Remove Duplicate Doesn’t Work in Power Query for Power BI? Here is the Solution!

One of the most common transformations in Power Query is the Remove Duplicates. This transformation is used in many scenarios, one of the examples, is to create a dimension table with unique IDs in it, so can be used as the source of a one to many relationships to fact tables in the relationship diagram of Power BI. Remove duplicate will give you the unique output, however, sometimes this won’t function as you expect. Sometimes, you apply a remove duplicate, but there are still duplicates! how to fix that? read the rest of this article to learn about it. If you want to learn more about Power BI, read Power BI book from Rookie to Rock Star.

How does Remove Duplicate work?

Remove duplicate is a transformation in Power Query, which will remove duplicate entries in the selected column(s). As an example, if you consider a dataset such as the below image:

If we use the Remove Duplicate transformation on this column, as the below screenshot shows;

Then we will have the unique list of countries as the output as below;

As you can see in the above screenshot, Remove Duplicate is an easy way to achieve the unique list of values in Power Query.

Remove Duplicate Helps in Modeling

Now, let’s have a look at another example. Let’s say we have two tables; one table for Product, and one for Sales. Here are entries of the Product table;

and the Sales Table as below;

If we load these two tables as is into Power BI and try to create a relationship between them, we get this:

We get the error saying “This relationship has cardinality Man-Many. this should only be used if it is expected that neither column (Product ID and Product ID) contains unique values, and that the significantly different behavior of Many-many relationships is understood”.

If you haven’t used many to many relationships in Power BI previously, I’d recommend to not use it from now on too! this type of relationship is also called Weak relationship because it implies modeling issues. I suggest using one to many and many to one relationship instead. In our case, we need the relationship to be one-to-many from the Product table to the Sales table, because the Product table should have the UNIQUE list of products in it, not duplicate entries.

When the Remove Duplicate does not Work!

So the above example shows that we need to use the Remove Duplicate to get rid of duplicate entries in the product table.  which is what you can do in Power Query Editor as below; right-click on the Product ID column and select Remove Duplicates;

After this action, everything should be right, but this time you would get the same error also!

It seems there are still duplicate entries in the product table. when you look at the table, you will see that Yes, there are duplicate entries, despite the fact that we said Remove Duplicate!

Solution: Be cautious of Case SeNsItIvItY!

Power Query is a case sensitive language. the two values of 324Abd and 324abd are considered as two different values as a result. This has nothing to do with Remove Duplicate, anywhere in Power Query, these two values are considered as two different values.
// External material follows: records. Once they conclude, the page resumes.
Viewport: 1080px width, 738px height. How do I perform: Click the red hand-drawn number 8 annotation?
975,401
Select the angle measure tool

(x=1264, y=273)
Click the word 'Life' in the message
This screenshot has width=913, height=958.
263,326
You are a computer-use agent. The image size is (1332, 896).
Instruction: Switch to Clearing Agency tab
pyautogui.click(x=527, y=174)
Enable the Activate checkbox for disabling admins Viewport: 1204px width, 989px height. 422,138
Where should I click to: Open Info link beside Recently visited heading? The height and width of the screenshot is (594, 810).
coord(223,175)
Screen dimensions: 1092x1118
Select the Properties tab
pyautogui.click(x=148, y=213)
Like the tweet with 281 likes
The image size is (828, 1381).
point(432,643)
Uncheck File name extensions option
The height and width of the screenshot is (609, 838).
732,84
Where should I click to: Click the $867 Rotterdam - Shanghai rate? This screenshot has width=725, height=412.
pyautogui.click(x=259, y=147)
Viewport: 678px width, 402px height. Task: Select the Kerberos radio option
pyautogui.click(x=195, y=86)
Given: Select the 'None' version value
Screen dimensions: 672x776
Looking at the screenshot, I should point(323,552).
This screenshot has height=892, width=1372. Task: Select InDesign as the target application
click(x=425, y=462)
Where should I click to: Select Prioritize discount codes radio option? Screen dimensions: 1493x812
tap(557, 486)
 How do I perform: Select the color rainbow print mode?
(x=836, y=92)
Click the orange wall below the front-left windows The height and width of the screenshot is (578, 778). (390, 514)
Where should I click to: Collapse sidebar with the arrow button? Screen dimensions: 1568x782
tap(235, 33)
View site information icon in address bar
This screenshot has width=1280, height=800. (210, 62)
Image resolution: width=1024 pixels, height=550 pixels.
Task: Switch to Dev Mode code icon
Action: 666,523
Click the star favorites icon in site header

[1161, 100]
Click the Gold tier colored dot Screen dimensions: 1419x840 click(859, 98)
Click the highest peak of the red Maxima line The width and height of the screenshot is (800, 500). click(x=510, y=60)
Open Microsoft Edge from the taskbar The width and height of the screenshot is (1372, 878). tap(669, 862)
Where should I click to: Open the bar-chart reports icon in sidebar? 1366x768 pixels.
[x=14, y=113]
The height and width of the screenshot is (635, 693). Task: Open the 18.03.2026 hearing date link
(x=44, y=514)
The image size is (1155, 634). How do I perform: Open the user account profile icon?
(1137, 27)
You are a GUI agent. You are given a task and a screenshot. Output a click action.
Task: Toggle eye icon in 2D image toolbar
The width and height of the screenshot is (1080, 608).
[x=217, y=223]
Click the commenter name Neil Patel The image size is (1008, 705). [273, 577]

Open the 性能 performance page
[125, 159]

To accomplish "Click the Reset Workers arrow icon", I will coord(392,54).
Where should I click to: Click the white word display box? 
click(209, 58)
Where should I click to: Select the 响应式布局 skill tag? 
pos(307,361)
If you are going to do remove duplicates despite their case of letters, then you have to apply a transformation to change them all to one case; either UPPERCASE or lowercase.

After getting this done, then you can do the Remove Duplicate, and this time, this would be the output:

So as a result, you can create relationship easily;

Other Scenarios? Characters that you don’t see!

case sensitivity is not the only issue when it comes to removing duplicates. some characters that you don’t see can be also an issue. For example; space characters at the end of a text! Event with changing it to UPPERCASE, you would still have the extra space, which makes the two texts different. Let’s say the above example works for now, but later on, when I refresh the model, I get an error like this:

As you can see, in the error message, it says product ID 324ABD has duplicate entries. and here is what we got!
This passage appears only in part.